If you want to see a grown man cry, go after his keywords.

It is no secret that paid search marketing is war. Protecting tens of thousands of keywords is the SEM soldier’s never-ending battle. As if this were not hard enough, sometimes the hardest battle comes from within the ranks. And this is exactly what I witnessed last week.

Search engine marketing no long lives within individual consultants or SEMs alone. Today, an advertiser’s traditional agency, interactive agency, media buying agency, PR agency and in-house search team are all well-armed with search strategies and tactics.

Why? The spoils are too great and everyone vies for a piece of the pie. Though slow to the field, the larger entities, or the advertiser itself, have now built up their search skills. In fact, many agencies have recently hired away employees from top SEMs, as well as become well-versed in the required technology.

Picture this: a large interactive agency with a respectable search engine marketing team is awarded a brilliant, microsite project and the accompanying interactive media buy, including search. This sends the incumbent SEM into fits. Fearful of losing ground, the SEM sends the agency a very limited approved list of keywords to bid on. Of course, these keywords receive little or no traffic. And so they go to battle over who gets to own which keywords.
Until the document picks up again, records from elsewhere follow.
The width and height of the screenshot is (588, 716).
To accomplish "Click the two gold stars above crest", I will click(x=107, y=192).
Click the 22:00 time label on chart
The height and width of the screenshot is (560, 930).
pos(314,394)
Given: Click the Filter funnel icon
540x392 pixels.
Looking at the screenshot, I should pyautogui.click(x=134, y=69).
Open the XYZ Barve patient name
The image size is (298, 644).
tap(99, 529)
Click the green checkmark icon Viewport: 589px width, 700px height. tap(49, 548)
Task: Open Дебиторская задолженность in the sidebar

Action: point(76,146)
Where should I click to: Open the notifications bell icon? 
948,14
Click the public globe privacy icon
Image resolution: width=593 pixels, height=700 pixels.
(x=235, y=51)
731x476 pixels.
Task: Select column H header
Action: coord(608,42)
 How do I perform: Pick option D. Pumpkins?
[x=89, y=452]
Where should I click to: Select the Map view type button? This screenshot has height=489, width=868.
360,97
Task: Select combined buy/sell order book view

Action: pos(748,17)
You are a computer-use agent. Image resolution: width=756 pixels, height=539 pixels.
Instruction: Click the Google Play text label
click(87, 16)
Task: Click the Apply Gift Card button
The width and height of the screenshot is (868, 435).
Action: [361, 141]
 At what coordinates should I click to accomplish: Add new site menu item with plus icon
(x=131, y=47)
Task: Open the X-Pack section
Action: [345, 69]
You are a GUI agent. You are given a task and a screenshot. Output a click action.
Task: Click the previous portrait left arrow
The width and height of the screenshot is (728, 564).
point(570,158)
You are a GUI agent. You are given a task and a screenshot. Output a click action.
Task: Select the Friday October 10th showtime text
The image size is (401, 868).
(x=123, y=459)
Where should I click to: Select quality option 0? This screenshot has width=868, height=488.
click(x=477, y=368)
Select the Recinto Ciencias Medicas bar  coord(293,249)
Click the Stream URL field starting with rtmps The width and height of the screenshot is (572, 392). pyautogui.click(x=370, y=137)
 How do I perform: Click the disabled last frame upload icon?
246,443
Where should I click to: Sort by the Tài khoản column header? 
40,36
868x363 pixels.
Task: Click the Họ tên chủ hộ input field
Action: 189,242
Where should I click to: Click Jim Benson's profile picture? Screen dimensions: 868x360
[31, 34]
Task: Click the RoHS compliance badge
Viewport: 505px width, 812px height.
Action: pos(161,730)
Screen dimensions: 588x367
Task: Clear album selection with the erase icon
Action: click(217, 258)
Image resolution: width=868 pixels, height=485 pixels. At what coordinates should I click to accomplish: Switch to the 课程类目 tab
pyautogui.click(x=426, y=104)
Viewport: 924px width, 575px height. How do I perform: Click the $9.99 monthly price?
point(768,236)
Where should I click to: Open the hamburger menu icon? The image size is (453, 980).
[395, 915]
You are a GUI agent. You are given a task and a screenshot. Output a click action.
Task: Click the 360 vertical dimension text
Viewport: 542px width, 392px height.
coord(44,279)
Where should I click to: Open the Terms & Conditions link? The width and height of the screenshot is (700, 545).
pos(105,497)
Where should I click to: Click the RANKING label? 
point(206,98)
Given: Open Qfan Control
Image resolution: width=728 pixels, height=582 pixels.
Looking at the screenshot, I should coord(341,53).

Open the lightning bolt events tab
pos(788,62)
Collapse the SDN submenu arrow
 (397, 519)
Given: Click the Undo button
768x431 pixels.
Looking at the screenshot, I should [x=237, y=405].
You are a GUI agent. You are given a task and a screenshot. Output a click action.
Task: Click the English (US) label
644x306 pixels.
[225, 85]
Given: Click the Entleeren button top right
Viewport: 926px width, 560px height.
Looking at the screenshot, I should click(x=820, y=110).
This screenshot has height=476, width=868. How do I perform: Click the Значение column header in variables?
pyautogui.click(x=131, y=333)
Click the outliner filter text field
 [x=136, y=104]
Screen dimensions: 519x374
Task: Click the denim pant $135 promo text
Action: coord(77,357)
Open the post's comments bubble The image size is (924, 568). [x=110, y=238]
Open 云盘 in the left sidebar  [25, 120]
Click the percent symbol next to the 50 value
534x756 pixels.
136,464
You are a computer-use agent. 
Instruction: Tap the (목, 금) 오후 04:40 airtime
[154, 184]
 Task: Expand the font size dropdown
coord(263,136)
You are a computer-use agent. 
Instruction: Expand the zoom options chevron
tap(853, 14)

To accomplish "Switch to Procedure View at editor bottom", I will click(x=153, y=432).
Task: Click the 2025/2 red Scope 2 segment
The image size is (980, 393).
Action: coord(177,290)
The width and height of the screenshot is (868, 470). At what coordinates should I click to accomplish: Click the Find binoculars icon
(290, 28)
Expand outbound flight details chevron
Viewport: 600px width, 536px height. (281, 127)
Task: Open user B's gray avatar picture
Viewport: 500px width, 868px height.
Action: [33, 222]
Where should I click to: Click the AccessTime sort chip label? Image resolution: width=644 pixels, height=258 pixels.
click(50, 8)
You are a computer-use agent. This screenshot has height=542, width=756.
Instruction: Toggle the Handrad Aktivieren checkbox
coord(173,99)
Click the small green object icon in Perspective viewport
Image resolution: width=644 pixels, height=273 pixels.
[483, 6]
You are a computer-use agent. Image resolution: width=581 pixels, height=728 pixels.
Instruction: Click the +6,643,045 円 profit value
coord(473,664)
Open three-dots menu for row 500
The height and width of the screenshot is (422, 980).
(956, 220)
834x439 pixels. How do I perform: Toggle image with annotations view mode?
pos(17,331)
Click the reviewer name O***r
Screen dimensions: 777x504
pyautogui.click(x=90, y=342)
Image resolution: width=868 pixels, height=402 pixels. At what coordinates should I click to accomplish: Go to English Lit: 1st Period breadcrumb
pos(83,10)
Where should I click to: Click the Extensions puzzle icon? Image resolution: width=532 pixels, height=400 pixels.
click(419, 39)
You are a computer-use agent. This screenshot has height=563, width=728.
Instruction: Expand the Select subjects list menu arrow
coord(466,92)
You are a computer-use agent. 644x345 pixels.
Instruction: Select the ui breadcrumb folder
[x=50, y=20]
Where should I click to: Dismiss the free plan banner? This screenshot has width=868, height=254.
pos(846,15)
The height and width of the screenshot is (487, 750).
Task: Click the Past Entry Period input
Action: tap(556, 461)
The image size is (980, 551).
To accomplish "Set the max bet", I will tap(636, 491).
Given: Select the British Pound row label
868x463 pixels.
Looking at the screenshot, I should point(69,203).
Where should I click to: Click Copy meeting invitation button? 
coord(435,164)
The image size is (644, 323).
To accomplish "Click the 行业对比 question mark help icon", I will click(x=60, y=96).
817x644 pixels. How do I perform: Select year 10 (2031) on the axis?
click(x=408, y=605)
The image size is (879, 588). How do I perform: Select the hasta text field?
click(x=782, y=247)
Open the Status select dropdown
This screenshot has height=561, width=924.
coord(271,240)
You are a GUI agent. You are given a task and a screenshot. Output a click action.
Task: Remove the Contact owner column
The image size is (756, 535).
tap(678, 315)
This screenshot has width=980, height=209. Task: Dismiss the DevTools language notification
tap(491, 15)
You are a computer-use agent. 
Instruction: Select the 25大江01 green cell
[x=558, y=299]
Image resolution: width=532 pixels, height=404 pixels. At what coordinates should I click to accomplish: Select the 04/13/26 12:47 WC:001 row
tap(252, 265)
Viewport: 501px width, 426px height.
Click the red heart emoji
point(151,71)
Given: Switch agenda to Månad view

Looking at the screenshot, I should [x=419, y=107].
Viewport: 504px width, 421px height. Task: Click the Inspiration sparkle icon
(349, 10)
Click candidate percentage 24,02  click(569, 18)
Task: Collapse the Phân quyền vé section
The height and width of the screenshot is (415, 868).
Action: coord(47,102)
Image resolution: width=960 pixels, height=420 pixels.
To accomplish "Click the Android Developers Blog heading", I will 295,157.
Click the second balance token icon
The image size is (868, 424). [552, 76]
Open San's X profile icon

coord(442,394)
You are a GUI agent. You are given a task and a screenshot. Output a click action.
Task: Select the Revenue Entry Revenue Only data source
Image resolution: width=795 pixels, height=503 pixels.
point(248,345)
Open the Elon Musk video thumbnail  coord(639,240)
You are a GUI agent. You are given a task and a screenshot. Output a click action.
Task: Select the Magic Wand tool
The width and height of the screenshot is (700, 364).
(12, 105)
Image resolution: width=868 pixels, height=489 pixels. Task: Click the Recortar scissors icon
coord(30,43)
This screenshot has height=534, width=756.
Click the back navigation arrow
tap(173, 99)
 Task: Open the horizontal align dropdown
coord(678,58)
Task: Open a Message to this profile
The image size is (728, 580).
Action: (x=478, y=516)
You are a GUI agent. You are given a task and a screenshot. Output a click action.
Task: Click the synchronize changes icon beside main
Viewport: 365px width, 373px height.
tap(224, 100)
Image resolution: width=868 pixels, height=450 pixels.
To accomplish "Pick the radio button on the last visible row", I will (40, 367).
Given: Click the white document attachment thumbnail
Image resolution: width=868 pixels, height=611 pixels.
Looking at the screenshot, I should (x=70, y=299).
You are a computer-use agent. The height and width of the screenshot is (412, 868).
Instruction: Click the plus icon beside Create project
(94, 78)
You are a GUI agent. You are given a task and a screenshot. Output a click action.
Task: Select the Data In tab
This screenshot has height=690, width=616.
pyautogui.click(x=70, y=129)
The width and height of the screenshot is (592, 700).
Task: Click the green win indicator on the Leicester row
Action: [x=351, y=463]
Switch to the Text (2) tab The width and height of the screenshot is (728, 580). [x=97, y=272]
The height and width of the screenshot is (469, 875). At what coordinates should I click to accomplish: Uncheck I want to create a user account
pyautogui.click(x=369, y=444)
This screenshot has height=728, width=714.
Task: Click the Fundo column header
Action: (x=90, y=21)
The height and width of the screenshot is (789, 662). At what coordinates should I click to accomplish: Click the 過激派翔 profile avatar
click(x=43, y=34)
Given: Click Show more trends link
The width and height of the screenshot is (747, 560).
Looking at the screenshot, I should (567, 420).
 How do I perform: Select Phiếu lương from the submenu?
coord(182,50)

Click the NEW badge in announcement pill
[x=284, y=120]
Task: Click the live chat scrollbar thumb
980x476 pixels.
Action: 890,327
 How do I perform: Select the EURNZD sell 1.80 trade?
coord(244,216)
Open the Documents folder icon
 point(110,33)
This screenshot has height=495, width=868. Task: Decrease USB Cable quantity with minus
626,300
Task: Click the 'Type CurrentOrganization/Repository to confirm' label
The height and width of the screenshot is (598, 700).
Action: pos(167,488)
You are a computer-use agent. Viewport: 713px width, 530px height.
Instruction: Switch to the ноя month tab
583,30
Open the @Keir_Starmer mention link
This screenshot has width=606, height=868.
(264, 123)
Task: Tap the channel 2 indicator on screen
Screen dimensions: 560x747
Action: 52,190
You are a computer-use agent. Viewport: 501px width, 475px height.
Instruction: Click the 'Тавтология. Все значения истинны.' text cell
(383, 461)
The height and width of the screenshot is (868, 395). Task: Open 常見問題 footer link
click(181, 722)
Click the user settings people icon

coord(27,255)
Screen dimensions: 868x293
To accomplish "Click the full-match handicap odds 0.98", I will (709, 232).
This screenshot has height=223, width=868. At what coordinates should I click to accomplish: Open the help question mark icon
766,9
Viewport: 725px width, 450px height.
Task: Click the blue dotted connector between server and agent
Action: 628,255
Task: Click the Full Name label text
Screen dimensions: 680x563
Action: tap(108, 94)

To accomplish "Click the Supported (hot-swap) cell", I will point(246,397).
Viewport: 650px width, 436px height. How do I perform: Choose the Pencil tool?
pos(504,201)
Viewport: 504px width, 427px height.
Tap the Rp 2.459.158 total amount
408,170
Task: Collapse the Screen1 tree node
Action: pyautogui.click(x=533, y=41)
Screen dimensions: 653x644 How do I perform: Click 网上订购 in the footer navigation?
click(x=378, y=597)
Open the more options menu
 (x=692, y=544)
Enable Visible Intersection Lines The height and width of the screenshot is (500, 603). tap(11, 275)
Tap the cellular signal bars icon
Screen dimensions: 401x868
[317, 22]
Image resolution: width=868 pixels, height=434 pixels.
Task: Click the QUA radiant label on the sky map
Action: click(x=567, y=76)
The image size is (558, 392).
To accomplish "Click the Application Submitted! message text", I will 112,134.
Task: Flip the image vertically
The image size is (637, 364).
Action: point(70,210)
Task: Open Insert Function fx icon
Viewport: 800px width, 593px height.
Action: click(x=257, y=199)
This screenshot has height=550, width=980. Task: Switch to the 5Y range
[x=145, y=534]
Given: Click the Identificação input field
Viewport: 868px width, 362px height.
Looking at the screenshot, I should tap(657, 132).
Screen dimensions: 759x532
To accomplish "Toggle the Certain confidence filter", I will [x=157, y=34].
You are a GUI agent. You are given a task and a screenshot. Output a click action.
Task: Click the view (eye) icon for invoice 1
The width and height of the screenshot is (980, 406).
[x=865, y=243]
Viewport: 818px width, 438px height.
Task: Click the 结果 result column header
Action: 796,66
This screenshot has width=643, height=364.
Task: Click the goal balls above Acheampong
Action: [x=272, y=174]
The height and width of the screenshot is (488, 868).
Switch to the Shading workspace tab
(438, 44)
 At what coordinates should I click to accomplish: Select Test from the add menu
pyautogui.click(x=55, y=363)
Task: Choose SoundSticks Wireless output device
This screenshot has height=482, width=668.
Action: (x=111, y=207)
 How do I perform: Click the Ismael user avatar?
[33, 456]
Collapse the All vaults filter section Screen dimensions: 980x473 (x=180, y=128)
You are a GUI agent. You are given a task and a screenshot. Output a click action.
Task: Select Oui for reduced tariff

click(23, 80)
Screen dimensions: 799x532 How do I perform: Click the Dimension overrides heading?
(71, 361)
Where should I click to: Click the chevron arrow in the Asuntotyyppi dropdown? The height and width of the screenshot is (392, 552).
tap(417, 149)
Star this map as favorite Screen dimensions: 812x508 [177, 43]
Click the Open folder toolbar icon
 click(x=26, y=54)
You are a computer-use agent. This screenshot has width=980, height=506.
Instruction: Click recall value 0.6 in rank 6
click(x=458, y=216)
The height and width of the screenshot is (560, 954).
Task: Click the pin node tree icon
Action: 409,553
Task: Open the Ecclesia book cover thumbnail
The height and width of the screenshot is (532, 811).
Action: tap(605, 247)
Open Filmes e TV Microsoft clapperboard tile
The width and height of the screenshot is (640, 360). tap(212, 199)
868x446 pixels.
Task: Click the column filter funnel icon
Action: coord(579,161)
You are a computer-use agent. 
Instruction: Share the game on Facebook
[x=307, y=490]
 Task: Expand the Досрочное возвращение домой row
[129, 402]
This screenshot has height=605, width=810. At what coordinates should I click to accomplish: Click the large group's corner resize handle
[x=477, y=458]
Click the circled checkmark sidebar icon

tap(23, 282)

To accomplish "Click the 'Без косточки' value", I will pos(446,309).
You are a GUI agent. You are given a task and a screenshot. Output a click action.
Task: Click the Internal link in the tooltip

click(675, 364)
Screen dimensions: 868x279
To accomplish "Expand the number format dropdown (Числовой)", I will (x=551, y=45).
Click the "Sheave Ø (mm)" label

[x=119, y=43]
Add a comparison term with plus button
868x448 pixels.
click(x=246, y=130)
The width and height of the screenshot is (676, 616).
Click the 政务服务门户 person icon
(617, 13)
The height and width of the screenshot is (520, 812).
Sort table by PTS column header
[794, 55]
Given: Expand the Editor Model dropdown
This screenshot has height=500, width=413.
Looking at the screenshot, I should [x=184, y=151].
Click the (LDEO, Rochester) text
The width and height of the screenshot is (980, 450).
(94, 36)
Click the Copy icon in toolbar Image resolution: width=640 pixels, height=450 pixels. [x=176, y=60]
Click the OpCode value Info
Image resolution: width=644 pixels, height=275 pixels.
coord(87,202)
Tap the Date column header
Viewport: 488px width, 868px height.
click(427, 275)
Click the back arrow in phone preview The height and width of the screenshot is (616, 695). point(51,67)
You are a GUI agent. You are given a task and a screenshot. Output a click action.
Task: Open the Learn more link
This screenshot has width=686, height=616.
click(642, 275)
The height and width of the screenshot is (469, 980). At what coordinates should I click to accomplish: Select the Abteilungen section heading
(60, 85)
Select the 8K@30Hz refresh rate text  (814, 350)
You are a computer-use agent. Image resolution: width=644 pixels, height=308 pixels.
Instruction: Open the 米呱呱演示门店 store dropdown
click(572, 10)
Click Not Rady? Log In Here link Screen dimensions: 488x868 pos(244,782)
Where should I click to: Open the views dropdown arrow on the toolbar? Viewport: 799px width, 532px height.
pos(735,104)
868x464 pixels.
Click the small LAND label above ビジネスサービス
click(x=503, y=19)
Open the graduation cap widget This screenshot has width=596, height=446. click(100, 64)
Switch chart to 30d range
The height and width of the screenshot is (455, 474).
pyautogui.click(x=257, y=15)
This is where it gets ugly. There is nothing sadder than seeing two entities fight over keywords – especially when it is at the expense of a mutual client. The advertiser is captive, as the entities enter into an outright bid war. Often, treason will occur when two internal departments, say consumer marketing and enterprise marketing, each duke it out for the same keyword.

How to avoid such a waste of time and money? Diplomacy. Unfortunate as it is, the onus is on the advertiser to make sure all play nicely in the sandbox. Guided by common sense, it is the advertiser who should determine what is best for the brand, and not the agencies’ respective billings.